À luz da Lei nº 4.320/1964 e da jurisprudência constitucional, compete ao Tribunal de Contas da União realizar o registro prévio e obrigatório de todas as despesas públicas antes do empenho e da liquidação, sob pena de nulidade do ato administrativo.
Na estrutura de controle interno sob a perspectiva contábil e do modelo COSO, a segregação de funções constitui um procedimento de controle cuja finalidade é evitar o acúmulo de funções incompatíveis por um mesmo agente nas etapas de autorização, execução, registro e custódia.
O sistema de controle interno deve ser instituído de forma isolada por cada Poder da União, sendo o órgão central do Poder Executivo dotado de poder hierárquico para gerir e subordinar as unidades de controle interno do Legislativo e do Judiciário.
Uma das finalidades constitucionais do sistema de controle interno é avaliar o cumprimento das metas previstas na Lei Orçamentária Anual (LOA) e exercer o julgamento regular das contas apresentadas pelos ordenadores de despesa.
De acordo com a Lei nº 4.320/1964, a verificação da legalidade dos atos de execução orçamentária é incumbência dos serviços de contabilidade ou órgãos equivalentes, atuando a escrituração contábil como instrumento de controle interno.
Na estrutura de controle interno alinhada à NBC T 16.8 e ao COSO, o componente denominado mapeamento e avaliação de riscos consiste no processo contínuo de verificação do funcionamento dos próprios componentes de controle ao longo do tempo.
Complete a frase: Uma das finalidades constitucionais do sistema de controle interno mantido de forma integrada pelos Poderes é comprovar a legalidade e avaliar os resultados, quanto à _____, da gestão orçamentária, financeira e patrimonial dos órgãos públicos.
Complete a frase: A fiscalização contábil, financeira, orçamentária, operacional e _____ da União e das entidades da administração direta e indireta será exercida pelo Congresso Nacional e pelo sistema de controle interno de cada Poder.
Complete a frase: Os responsáveis pelo controle interno, ao tomarem conhecimento de qualquer irregularidade ou ilegalidade, dela darão ciência ao Tribunal de Contas da União, sob pena de responsabilidade _____.
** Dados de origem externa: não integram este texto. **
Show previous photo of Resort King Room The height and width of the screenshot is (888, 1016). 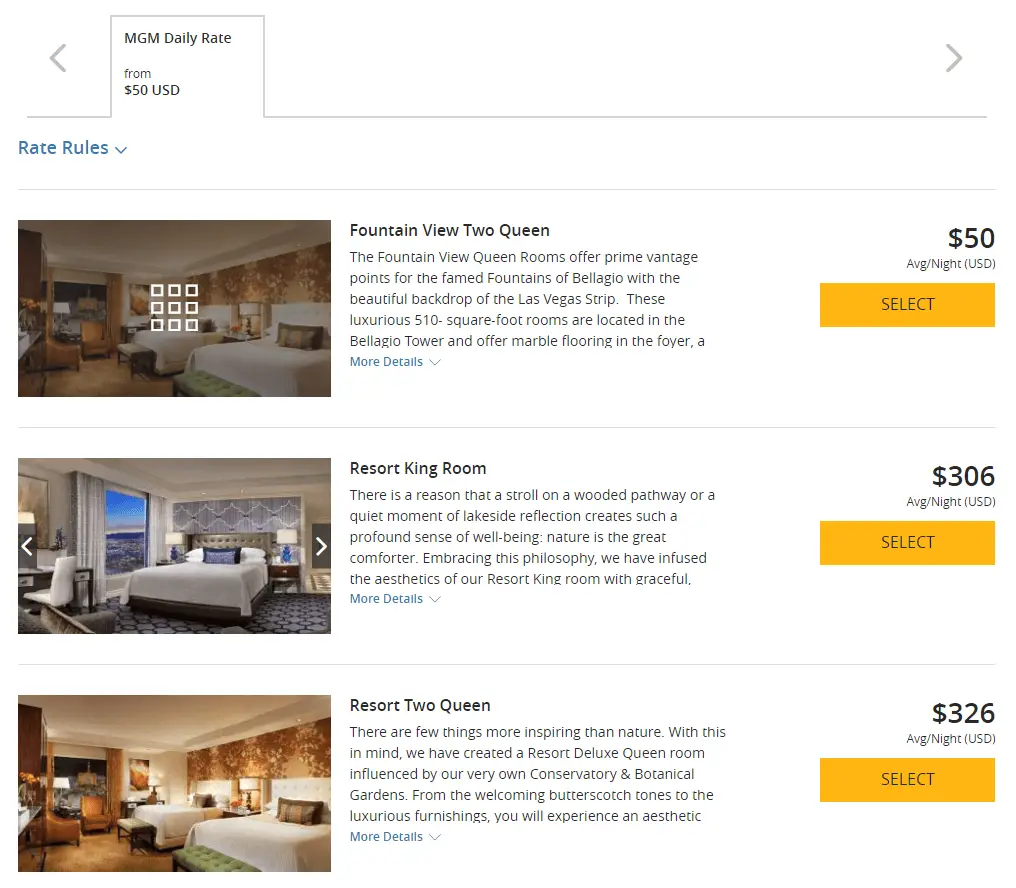(27, 546)
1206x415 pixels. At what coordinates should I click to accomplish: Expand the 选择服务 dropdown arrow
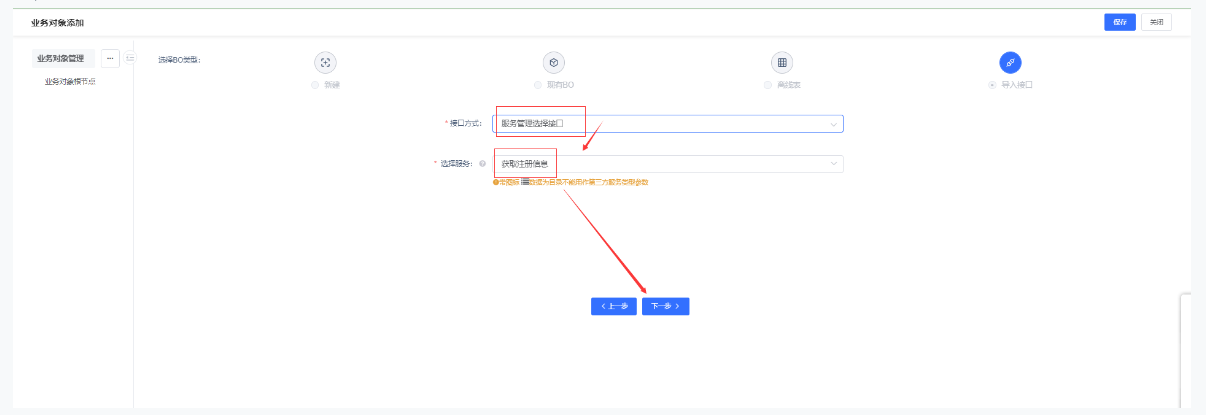[x=834, y=164]
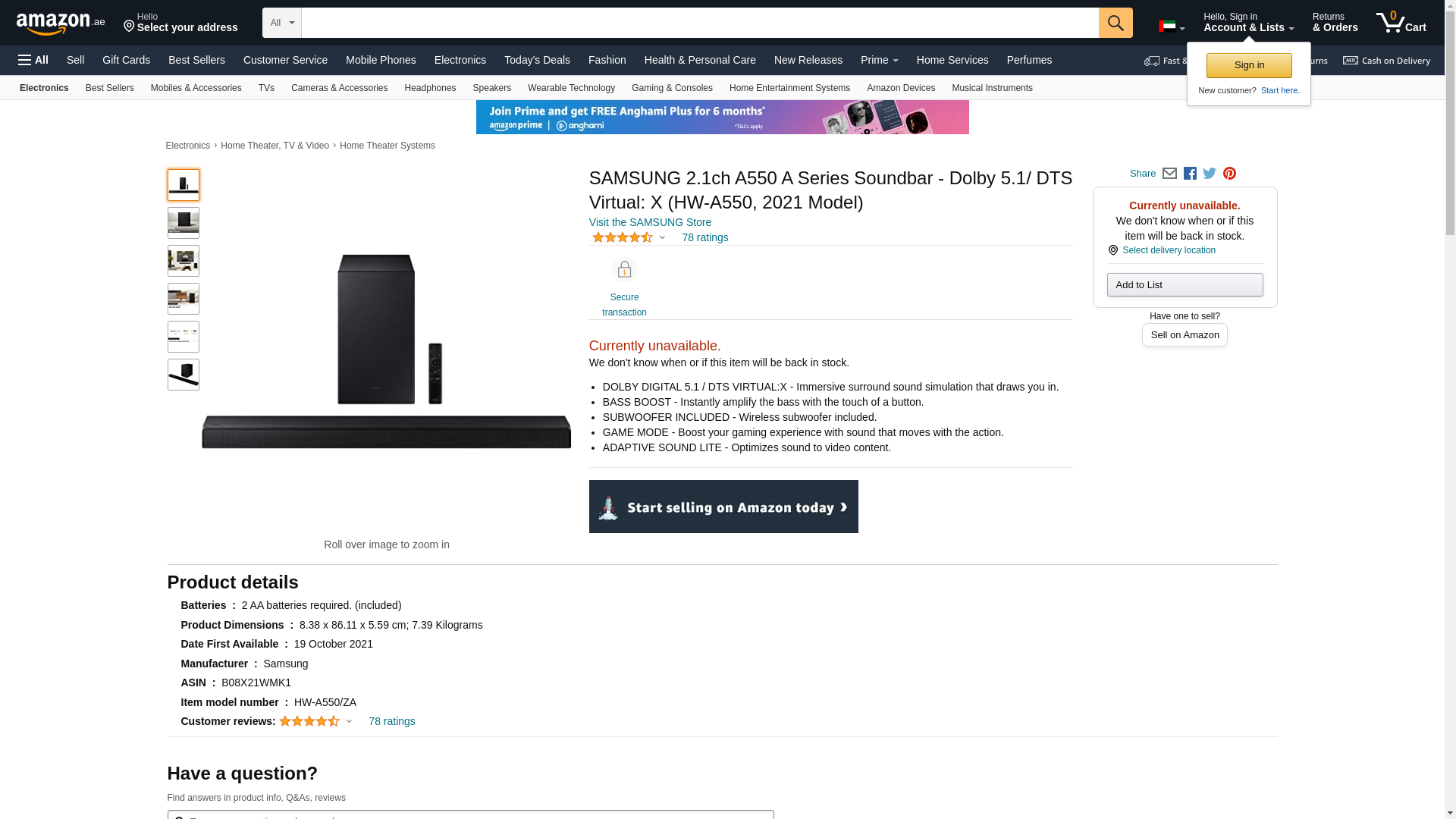
Task: Open Today's Deals in navigation bar
Action: 537,60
Complete a frase: De acordo com a Lei nº 4.320/1964, o controle da execução orçamentária compreenderá a legalidade dos atos, o cumprimento do programa de trabalho e a _____ dos agentes da administração responsáveis por bens e valores públicos.
Complete a frase: A verificação da disponibilidade de caixa e de dotação orçamentária realizada antes da emissão da nota de empenho e do nascimento do ato administrativo constitui um exemplo de controle _____.
Complete a frase: Segundo a disciplina legal do controle interno da execução orçamentária, a verificação da legalidade dos atos compete precipuamente aos serviços de _____ ou órgãos equivalentes.
Complete a frase: O procedimento de controle interno estrutural no qual as etapas de autorização, execução, registro e custódia de uma transação financeira são atribuídas a servidores distintos denomina-se _____.
Complete a frase: Na estrutura moderna de controle interno descrita pela NBC T 16.8, a identificação da probabilidade de ocorrência de eventos adversos e do impacto relativo sobre os objetivos institucionais insere-se no componente de _____.
Complete a frase: O sistema de controle interno de cada Poder possui, em relação ao controle externo titularizado pelo Poder Legislativo com auxílio do Tribunal de Contas, uma atribuição constitucional de _____.
Complete a frase: Nos termos da Lei nº 4.320/1964, a verificação da probidade da administração e do cumprimento da Lei de Orçamento poderá ser efetuada pelos órgãos de controle _____.